Your task = Copy every line of the listing that holds the string "agent".
○ ○ ○
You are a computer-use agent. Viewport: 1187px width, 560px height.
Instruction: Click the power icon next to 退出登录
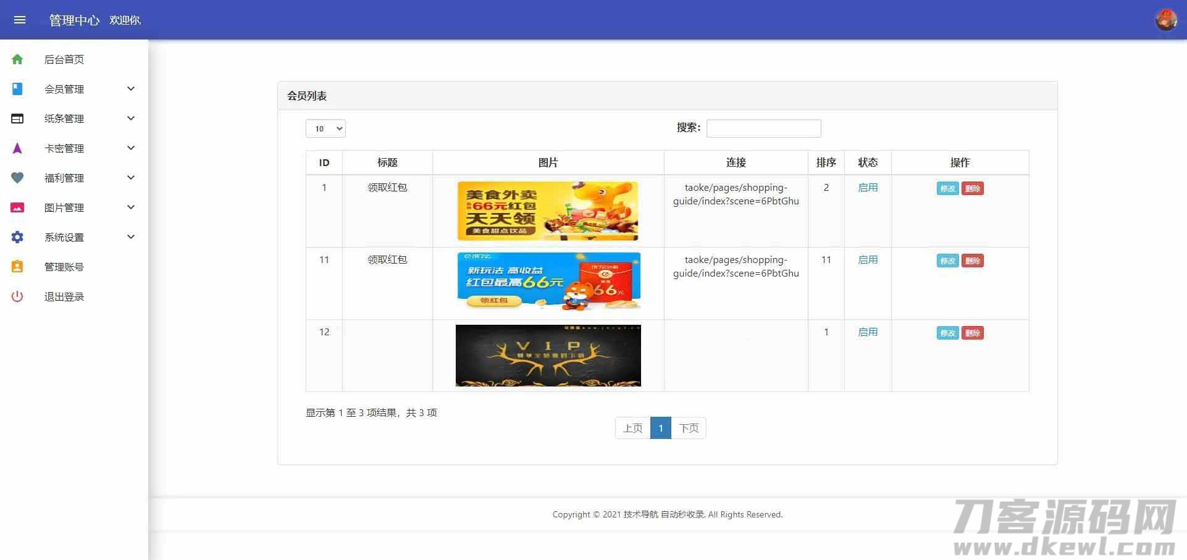(x=17, y=296)
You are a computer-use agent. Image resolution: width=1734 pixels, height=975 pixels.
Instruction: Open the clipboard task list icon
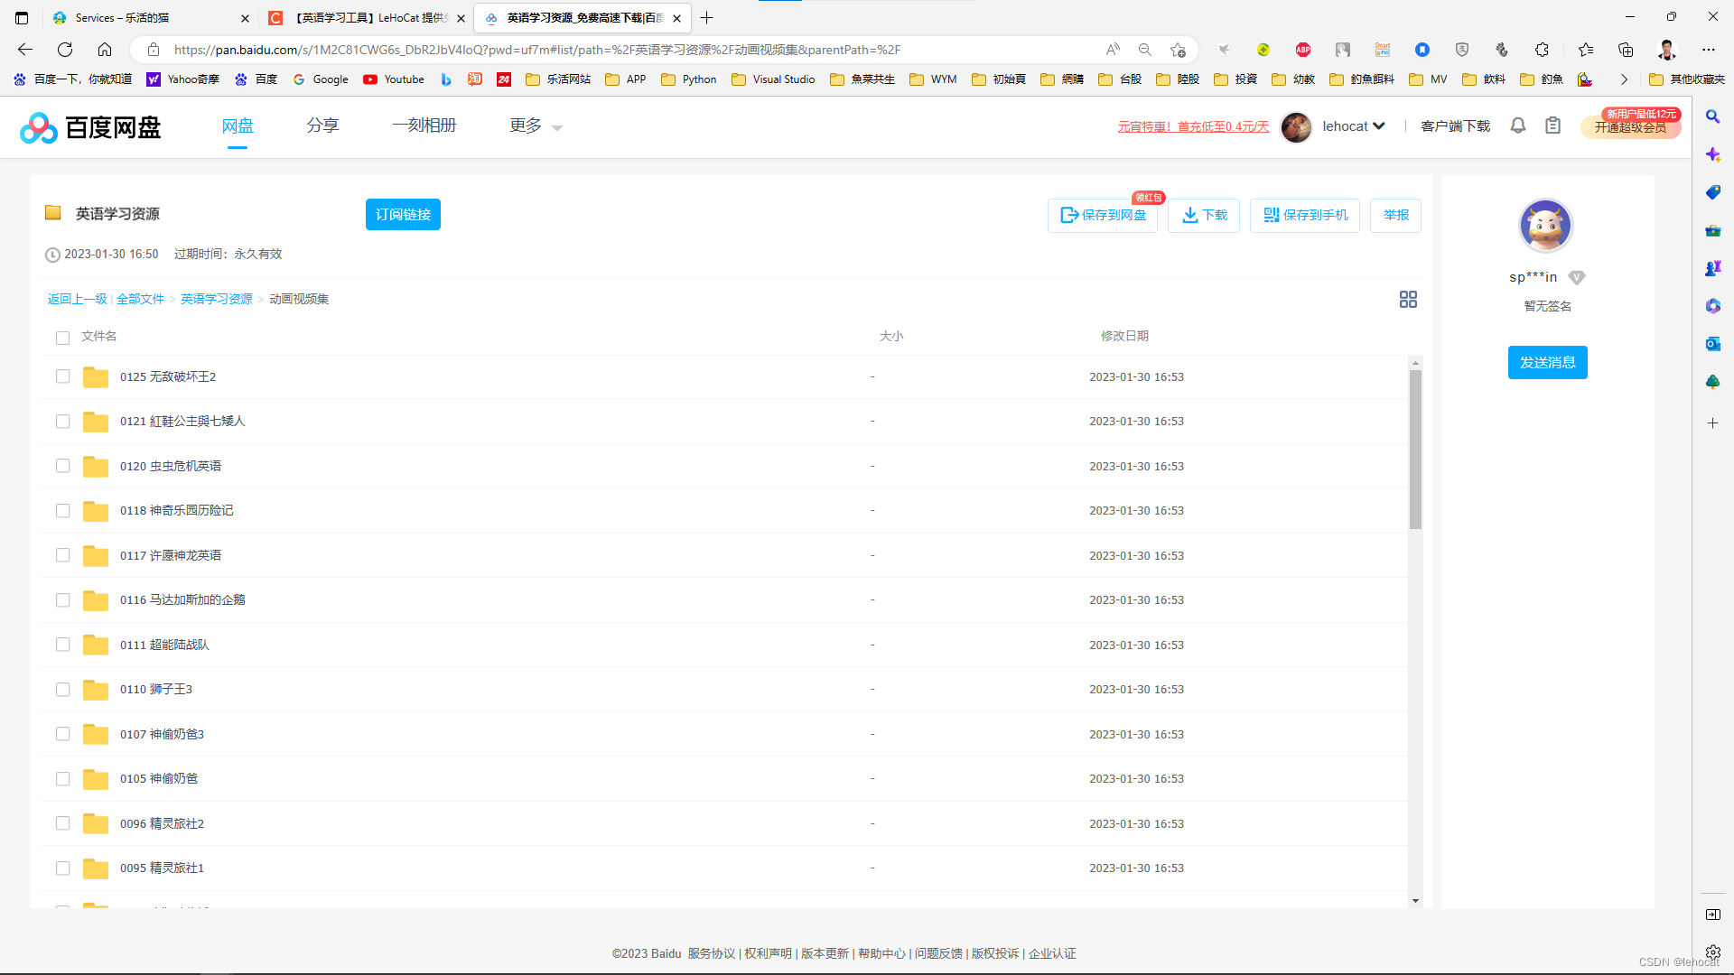[1552, 125]
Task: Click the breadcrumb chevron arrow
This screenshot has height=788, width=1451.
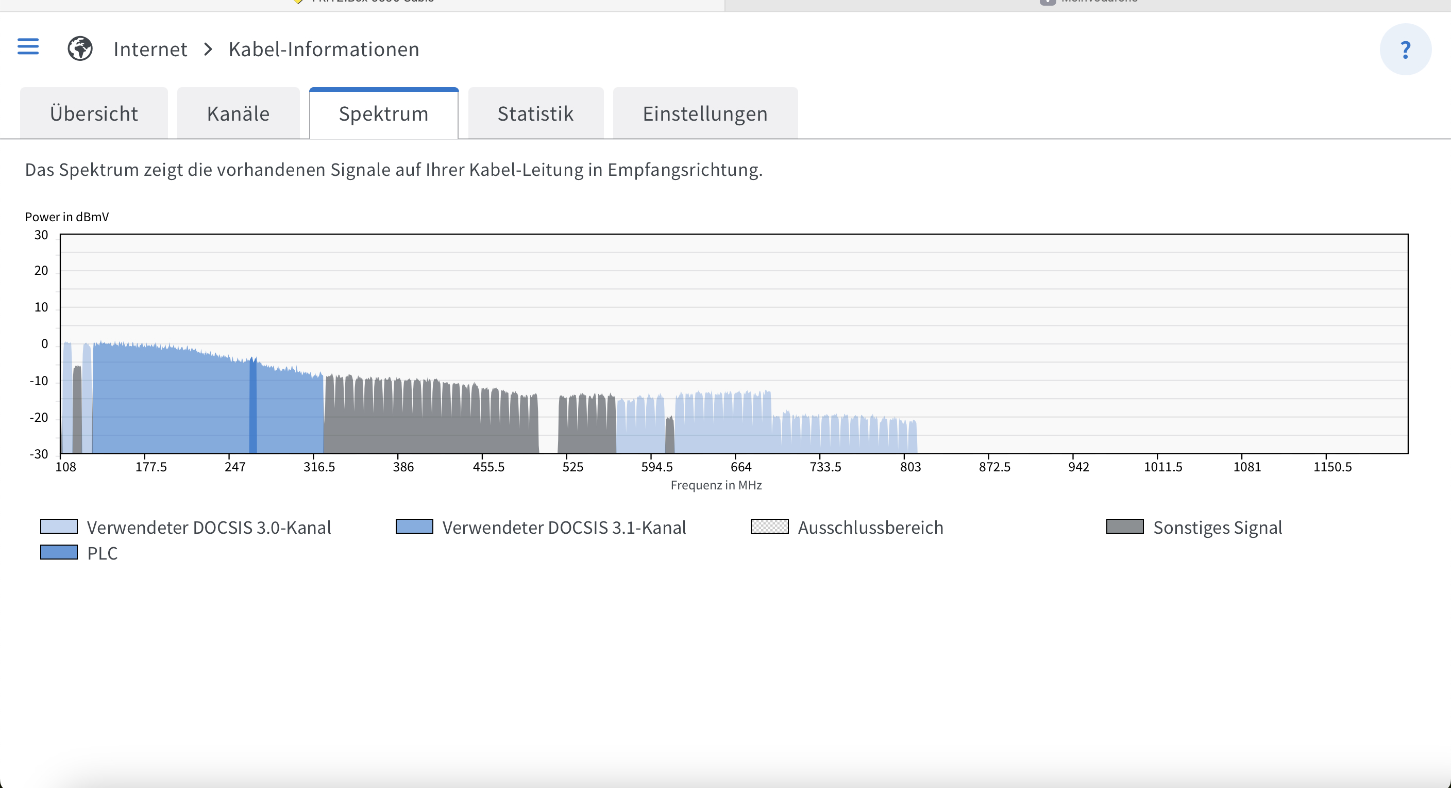Action: pos(208,50)
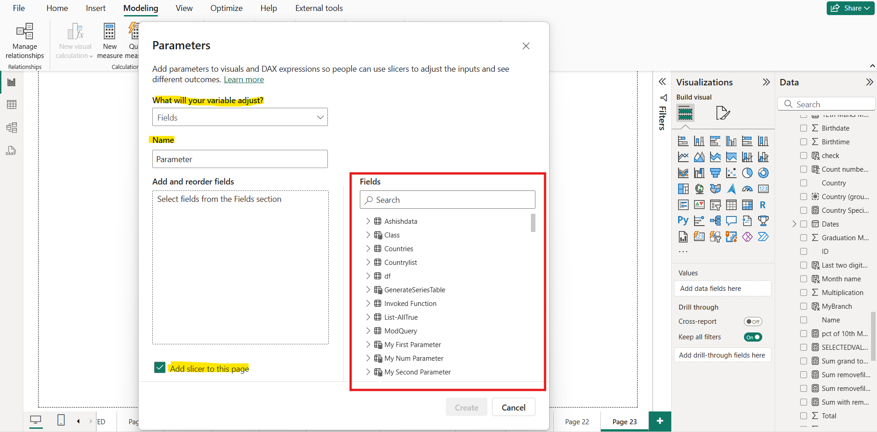Viewport: 877px width, 432px height.
Task: Check the Country field in Data pane
Action: pos(803,183)
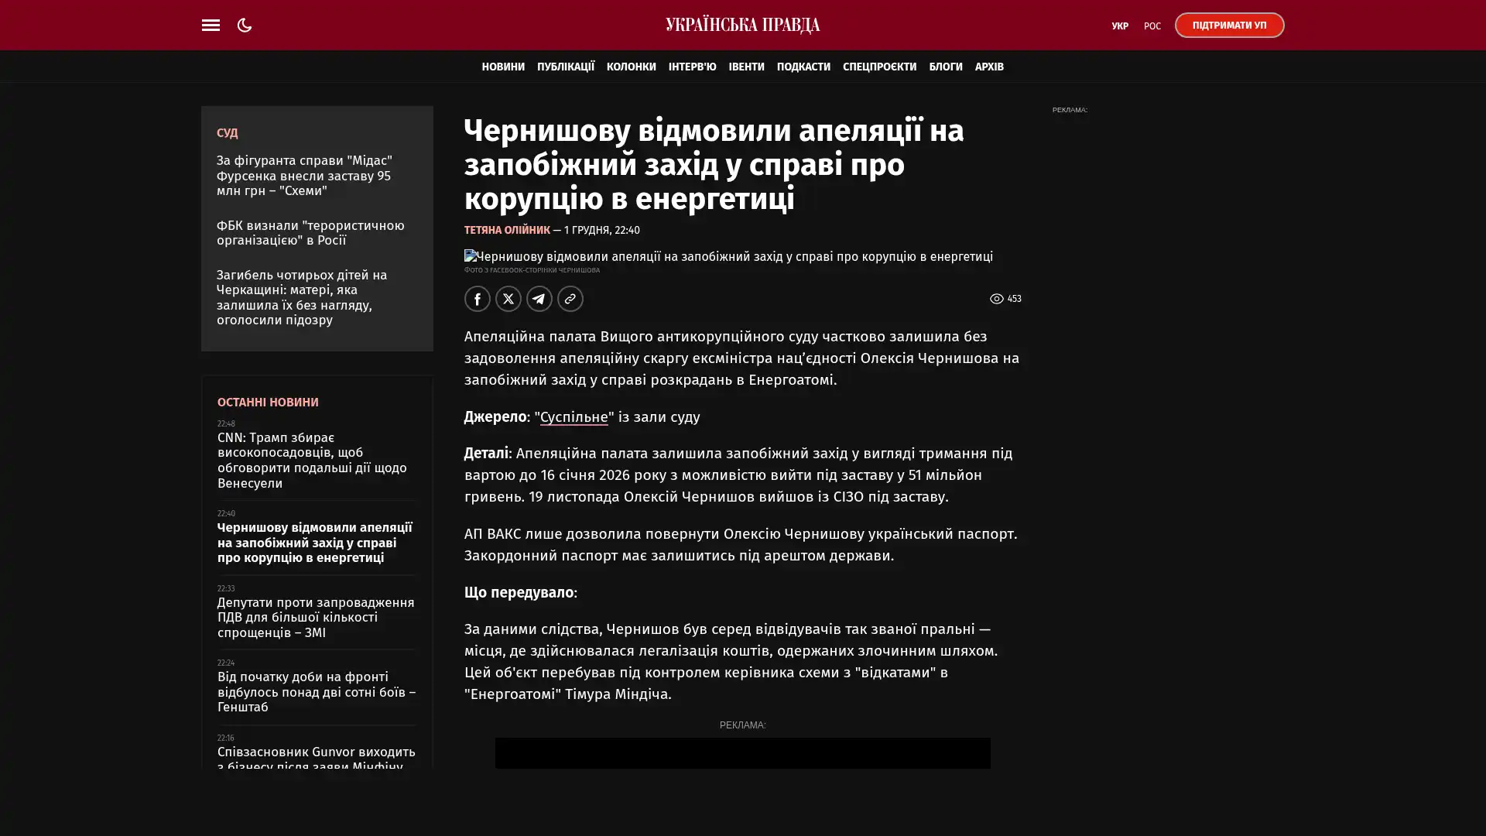Screen dimensions: 1486x836
Task: Click the Суд category heading
Action: click(x=227, y=133)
○ ○ ○
Response to the exercise =
You are a computer-use agent. Viewport: 1187px width, 560px height.
You are a computer-use agent. Image resolution: width=1734 pixels, height=975 pixels.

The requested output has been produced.